While the brazen killing of Zambrano-Montes spurred outrage in Pasco, Washington where the events transpired, the story never really made it out of the North West. It seems that the Zambrano-Montes death did not meet the criteria for the Black Lives Matter media narrative; neither, for that matter, did those of Alex Nieto and Amilcar Perez-Lopez.

“We have suffered the same kinds of indignities as African-Americans. But you would never know that unless you do a search,” said Alex Nogales, president of the National Hispanic Media Coalition.
It’s true. And the lack of equivalent response begs the question: What (at least as far as the media are concerned) distinguishes the value of a black life from that of a brown one?

Nogales thinks it’s possible that the reason is as simple as a force of habit.

“It’s an age-old dialogue between black and white that has often excluded or minimized or not paid as much attention to brown,” he said.

But Nogales also acknowleges the media’s role in not only reflecting the state of society, but in shaping it.

“The media chooses who they want to represent,” he continued.

Joaquin Avila, a voting rights attorney and expert from Seattle, Washington believes the problem is part of a much larger issue of how Latinos are represented or, perhaps more accurately, not represented in the media.

A recent Media Matters study would seem to confirm this. According to the study, not only do Latinos make up fewer than seven percent of guests on broadcast news (despite accounting for 17 percent of the population), when they do appear, it’s mostly to discuss immigration.

“They pigeonhole us into a one-dimensional community group that’s only focused on the issue,” Avila said.

So the general lack of Latinos in the national media dialogue, at a time when our numbers are greater than ever, suggests an answer as to why names like Nieto and Perez-Lopez don’t resonate as soundly as the names Brown and Garner.

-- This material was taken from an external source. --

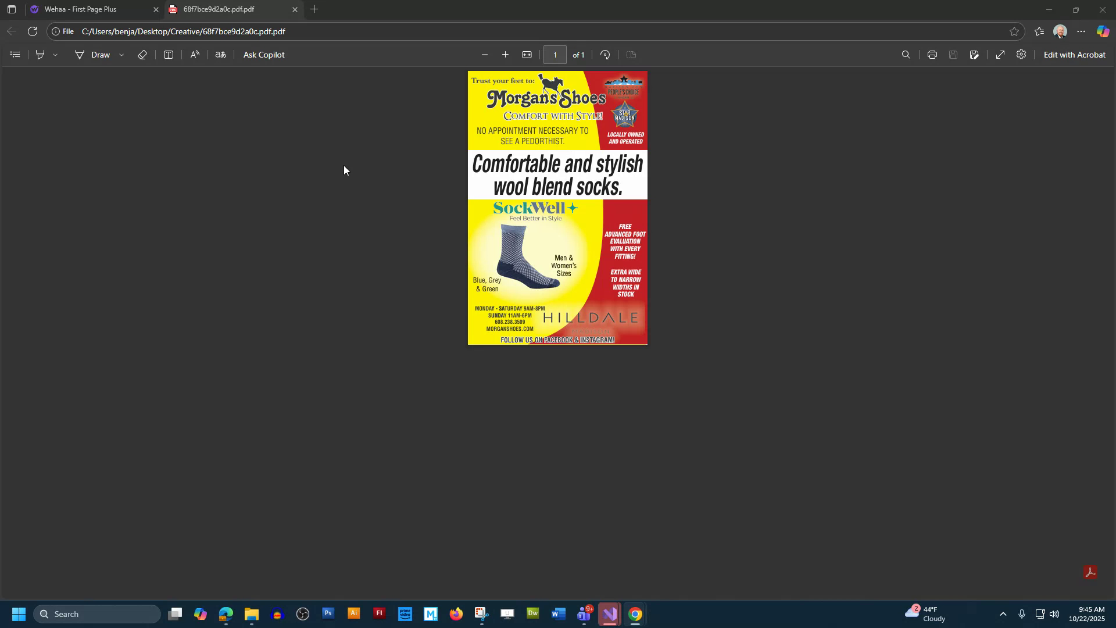
Task: Select the Eraser annotation tool
Action: pos(142,54)
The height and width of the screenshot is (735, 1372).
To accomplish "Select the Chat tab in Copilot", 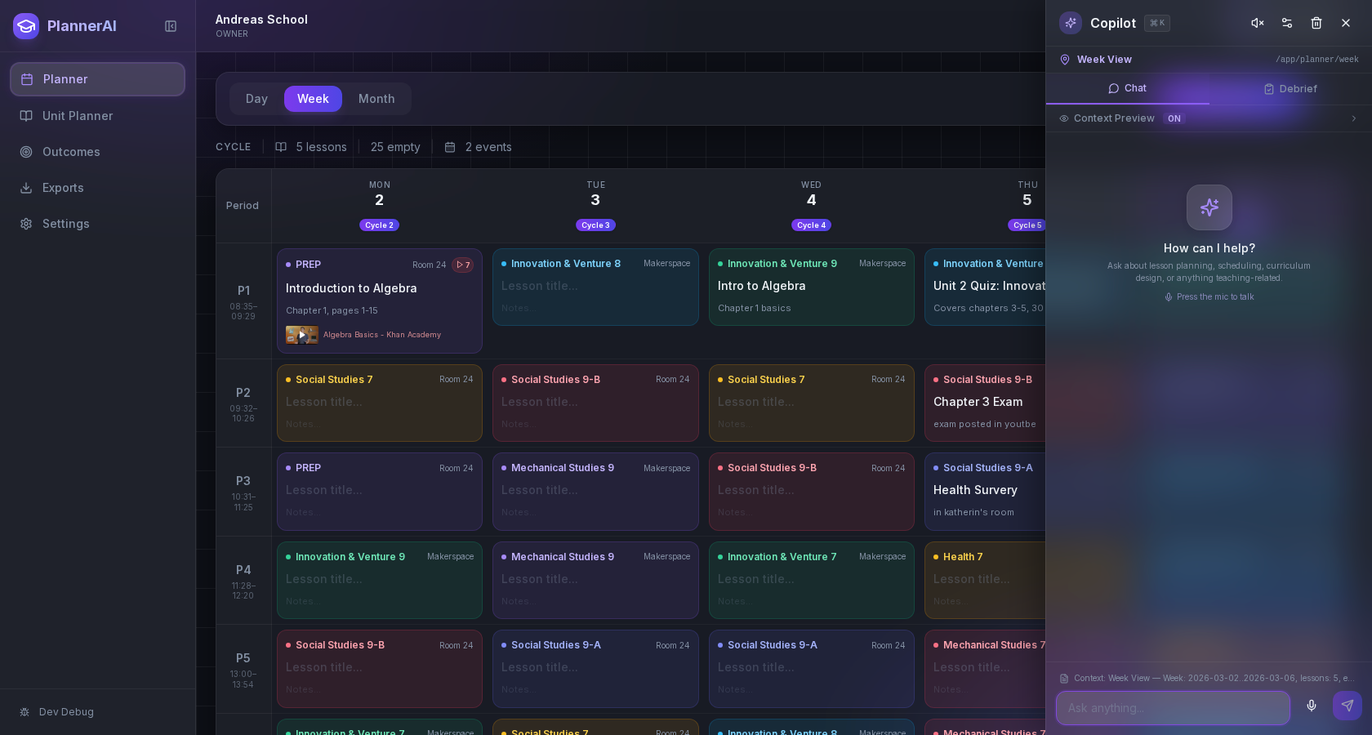I will 1128,89.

And the under-representation of Latinos in the media will only grow in proportion as our demographic continues to increase relative to the general population.

NHMC has called for meetings with CNN as well as other national news stations to discuss the lack of Latino guests and correspondents.

Nogales is quick to point out that lack of Latino recognition in media is not the fault of the black community or the Black Lives Matter movement.

“It’s up to us,” he said. “We have to be the ones that call attention to the fact that Latinos are getting killed, in the big numbers that we’re getting killed. When everything is said and done, we can’t continue to blame anybody for not being included in the dialogue.”

It is up to us. As ethnic media, the responsibility is ours to cover what commercial and mainstream news outlets blatantly choose to ignore. It’s our responsibility to force ourselves into the national consciousness. It’s on us to show that our numbers don’t just count come election season. And maybe then, they’ll realize that our lives matter too.